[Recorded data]
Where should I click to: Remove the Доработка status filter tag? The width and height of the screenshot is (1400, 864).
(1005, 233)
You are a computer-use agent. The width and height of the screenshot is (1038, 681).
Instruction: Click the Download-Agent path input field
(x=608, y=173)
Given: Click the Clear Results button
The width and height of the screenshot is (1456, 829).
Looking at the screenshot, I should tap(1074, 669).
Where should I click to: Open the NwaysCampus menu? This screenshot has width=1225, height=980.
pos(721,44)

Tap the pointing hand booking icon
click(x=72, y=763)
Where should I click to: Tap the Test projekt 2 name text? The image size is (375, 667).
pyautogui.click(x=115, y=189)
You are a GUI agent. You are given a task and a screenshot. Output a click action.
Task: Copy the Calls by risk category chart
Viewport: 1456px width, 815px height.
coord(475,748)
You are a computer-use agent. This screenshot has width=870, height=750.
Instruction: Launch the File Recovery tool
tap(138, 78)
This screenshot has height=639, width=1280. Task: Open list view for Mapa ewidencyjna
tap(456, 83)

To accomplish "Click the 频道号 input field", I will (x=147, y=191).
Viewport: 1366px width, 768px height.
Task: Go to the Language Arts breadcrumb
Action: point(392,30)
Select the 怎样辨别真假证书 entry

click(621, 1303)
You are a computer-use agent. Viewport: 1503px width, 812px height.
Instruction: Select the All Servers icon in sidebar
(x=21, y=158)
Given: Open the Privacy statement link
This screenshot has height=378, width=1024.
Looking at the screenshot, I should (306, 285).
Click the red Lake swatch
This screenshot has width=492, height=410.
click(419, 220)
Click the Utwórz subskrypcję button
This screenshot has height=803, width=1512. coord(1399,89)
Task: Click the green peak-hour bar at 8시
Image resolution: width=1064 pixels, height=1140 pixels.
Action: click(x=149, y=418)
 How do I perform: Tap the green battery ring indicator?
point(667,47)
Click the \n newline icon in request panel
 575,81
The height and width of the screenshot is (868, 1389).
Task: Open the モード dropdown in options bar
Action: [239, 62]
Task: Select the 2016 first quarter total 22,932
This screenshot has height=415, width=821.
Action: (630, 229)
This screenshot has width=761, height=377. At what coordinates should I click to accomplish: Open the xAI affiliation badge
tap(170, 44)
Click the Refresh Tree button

WHAT TO DO:
Set down everything in the records above from the line containing "You are a computer-use agent. Viewport: 1503px" down to the line containing "Action: [239, 62]", both of those lines included, copying each line exactly.

FINISHED ANSWER:
You are a computer-use agent. Viewport: 1503px width, 812px height.
Instruction: Select the All Servers icon in sidebar
(x=21, y=158)
Given: Open the Privacy statement link
This screenshot has height=378, width=1024.
Looking at the screenshot, I should (306, 285).
Click the red Lake swatch
This screenshot has width=492, height=410.
click(419, 220)
Click the Utwórz subskrypcję button
This screenshot has height=803, width=1512. coord(1399,89)
Task: Click the green peak-hour bar at 8시
Image resolution: width=1064 pixels, height=1140 pixels.
Action: click(x=149, y=418)
 How do I perform: Tap the green battery ring indicator?
point(667,47)
Click the \n newline icon in request panel
 575,81
The height and width of the screenshot is (868, 1389).
Task: Open the モード dropdown in options bar
Action: [239, 62]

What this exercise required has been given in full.